--- Start Page extract ---
Patchwork Rearrange i_flags to be consistent with FS_IOC_GETFLAGS

login
register
mail settings
Submitter David Howells
Date July 5, 2010, 3:43 p.m.
Message ID <20100705154319.31193.56706.stgit@warthog.procyon.org.uk>
Download mbox | patch
Permalink /patch/57918/
State New
Headers show

Comments

David Howells - July 5, 2010, 3:43 p.m.
Rearrange the constituent bits of i_flags to be consistent with the flag values
returned by the FS_IOC_GETFLAGS ioctl where flags with common meanings occur.
Otherwise pack the bits of i_flags as low as possible so that RISC CPUs can
use small instructions.

This allows those filesystems that use i_flags (Ext2/3/4) to simplify their
get/set flags routines.

Signed-off-by: David Howells <dhowells@redhat.com>
---

 fs/ext2/inode.c    |   33 ++++++---------------------------
 fs/ext3/inode.c    |   31 +++++--------------------------
 fs/ext4/inode.c    |   32 +++++---------------------------
 include/linux/fs.h |   30 ++++++++++++++++++------------
 4 files changed, 34 insertions(+), 92 deletions(-)
--- End Page extract ---
--- Start Material supplied ---
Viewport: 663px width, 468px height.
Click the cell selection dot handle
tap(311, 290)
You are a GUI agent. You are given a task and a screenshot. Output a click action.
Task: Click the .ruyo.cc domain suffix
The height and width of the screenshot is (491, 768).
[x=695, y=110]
--- End Material supplied ---
## Short task 1
From the patch page above the data entries, output everything from "Rearrange the constituent" down to "common meanings occur.".
## Short task 2
In the patch page above the data entries, rewrite the paragraph beginning "Rearrange the constituent bits of i_flags" as a short bulleted list that keeps its main points.
## Short task 3
Answer these questions using the patch page above the data entries:
(a) What date and time is given for the submission?
(b) Which filesystems are named as using i_flags?
(c) How many insertions and how many deletions does the change summary report?

## Exercise answer 1
Rearrange the constituent bits of i_flags to be consistent with the flag values
returned by the FS_IOC_GETFLAGS ioctl where flags with common meanings occur.

## Exercise answer 2
- Reorder the bits of i_flags to match the flag values returned by the FS_IOC_GETFLAGS ioctl wherever the flags share a meaning.
- Pack the remaining bits of i_flags as low as possible.
- This lets RISC CPUs use small instructions.

## Exercise answer 3
(a) July 5, 2010, 3:43 p.m.
(b) Ext2/3/4
(c) 34 insertions and 92 deletions